GIVEN TEXT:
At the beginning of 2015, I started my gap year (a year I had planned for travelling and adventuring, starting immediately after I finished Grade 12). My plan was to start university in 2016 to do a computer science or software engineering degree. I had been doing freelance graphic design through high school but my parents did not consider it a "proper job" and so I was pressured into finding a "proper job", all the restaurants positions were full and that's when I stumbled upon something very interesting... The next day I went for an interview for the role of a graphic designer for a small online store, it was a full-time job (8am-5pm Weekdays Only) and changed the initial plan for my gap year (this was in February 2015).

Fast forward to now, my boss and I are working on a big project with big plans, my graphic designing didn't last long because we decided to start a new venture, I am currently working as a web developer alongside my boss. So far there has been one other web developer who has worked with us, he quit 3 months ago and since then my boss and I have rewritten the project in an improved way.

DATA LINES:
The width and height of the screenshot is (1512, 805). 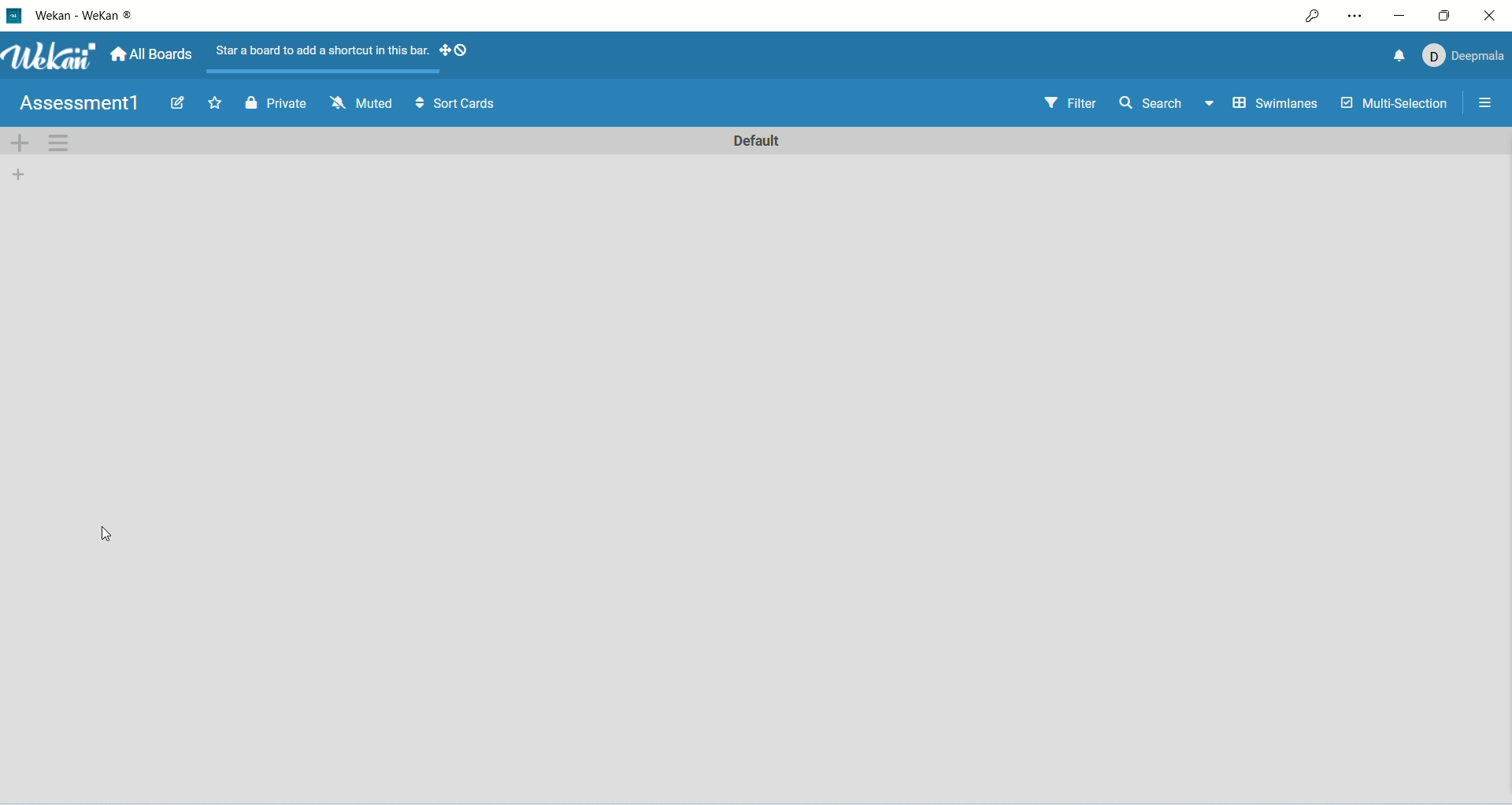 I want to click on multi selection, so click(x=1393, y=106).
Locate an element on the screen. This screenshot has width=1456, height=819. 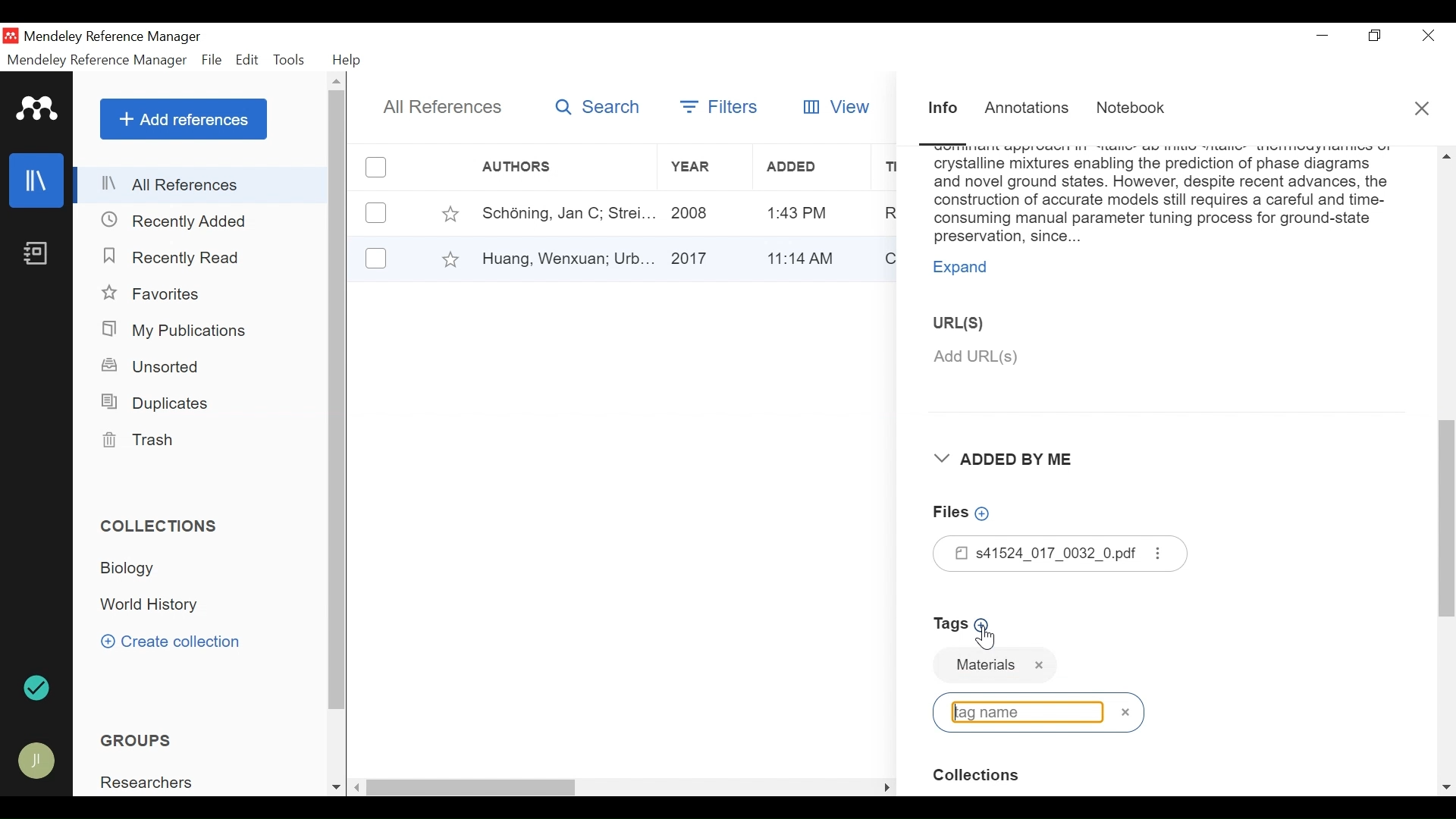
Trash is located at coordinates (136, 440).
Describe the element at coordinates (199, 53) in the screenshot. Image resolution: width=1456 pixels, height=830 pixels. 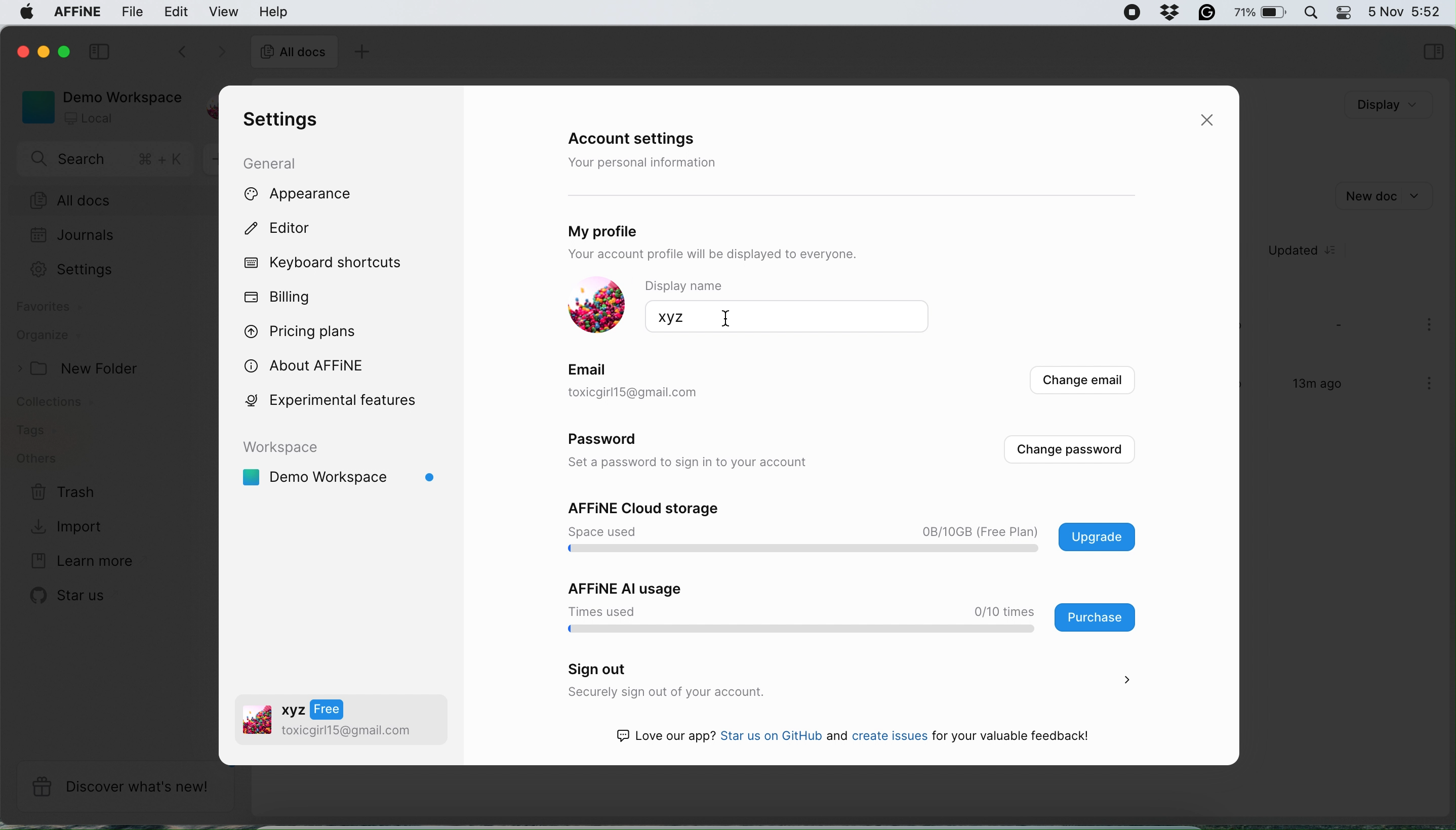
I see `switch between documents` at that location.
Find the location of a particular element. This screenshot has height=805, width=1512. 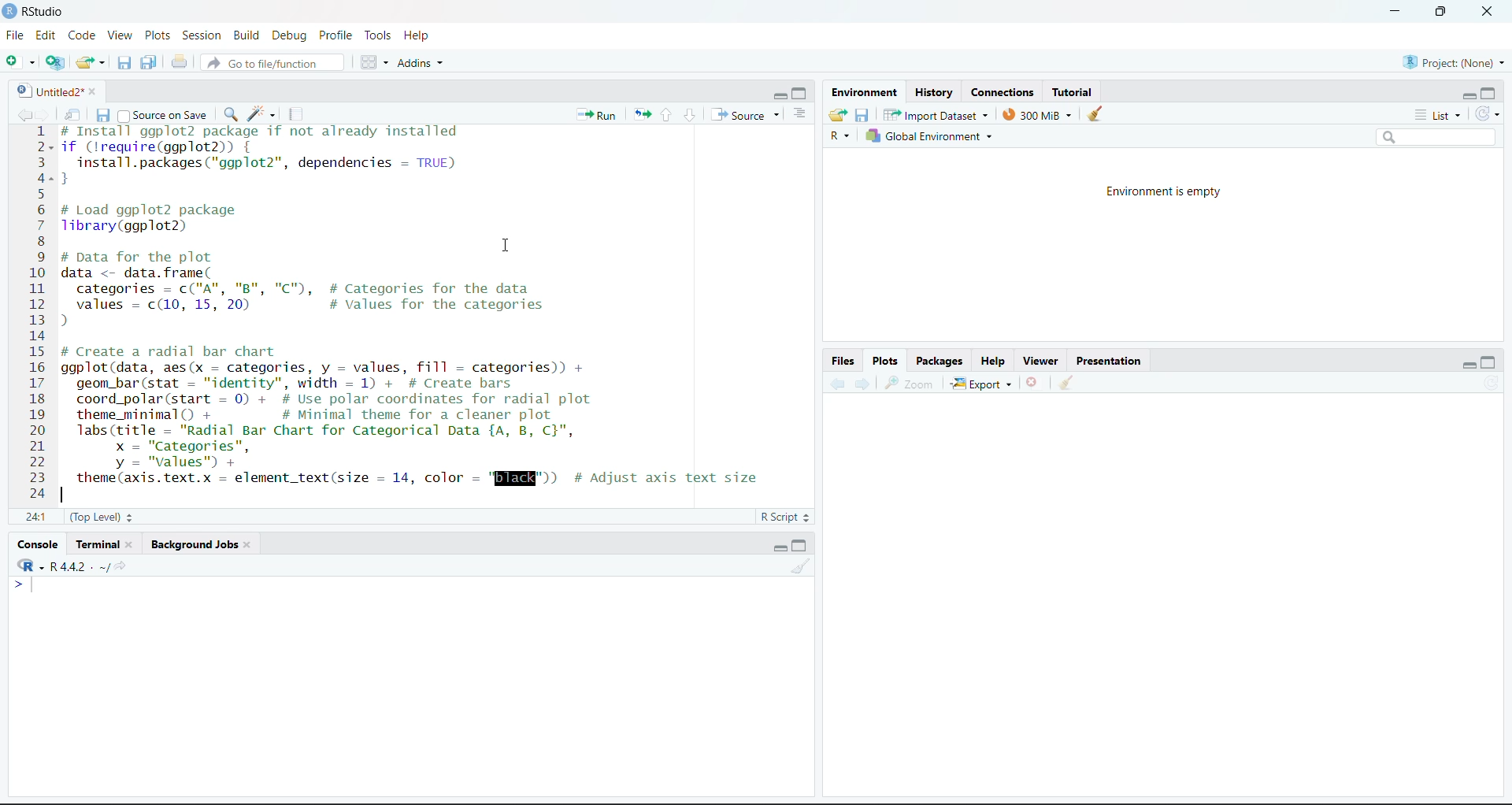

R Script  is located at coordinates (779, 516).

SET OF TASKS:
1: Rewrite the part of the gap-year account between "Fast forward to" and "an improved way.", inclusive, putting "rebuilt" in place of "rewritten".
2: Say whether each statement agrees with the gap-year account, giving yes or no and quoting the words that decide it. (a) The graphic design job at the online store was full-time. (b) The writer planned to start university in 2015. (c) The other web developer still works with the writer and the boss.
3: Carry the gap-year account on from its last sentence.
The records have no role in what is asked here.

ANSWERS PROVIDED:
1:
Fast forward to now, my boss and I are working on a big project with big plans, my graphic designing didn't last long because we decided to start a new venture, I am currently working as a web developer alongside my boss. So far there has been one other web developer who has worked with us, he quit 3 months ago and since then my boss and I have rebuilt the project in an improved way.

2:
(a) Yes: "it was a full-time job (8am-5pm Weekdays Only)"
(b) No: "My plan was to start university in 2016"
(c) No: "he quit 3 months ago"

3:
The workload is tough, I decided to put off university until the end of 2016, if the project is not showing real promise by then I am going to go and study and happily walk away with the experience I have gained. I am hoping the project will go according to plan and that by the end of this year we will be in Silicon Valley (currently in South Africa), might as well aim high, right?

Now I will get to the point of this post; my parents moved, I was presented with the option to move with them, to leave my current job & still be able to get another job and live with my parents with free food. I decided against this, I had and still have unfinished business & my boss told me I could come stay with him rent free, it was the perfect plan to see the project through.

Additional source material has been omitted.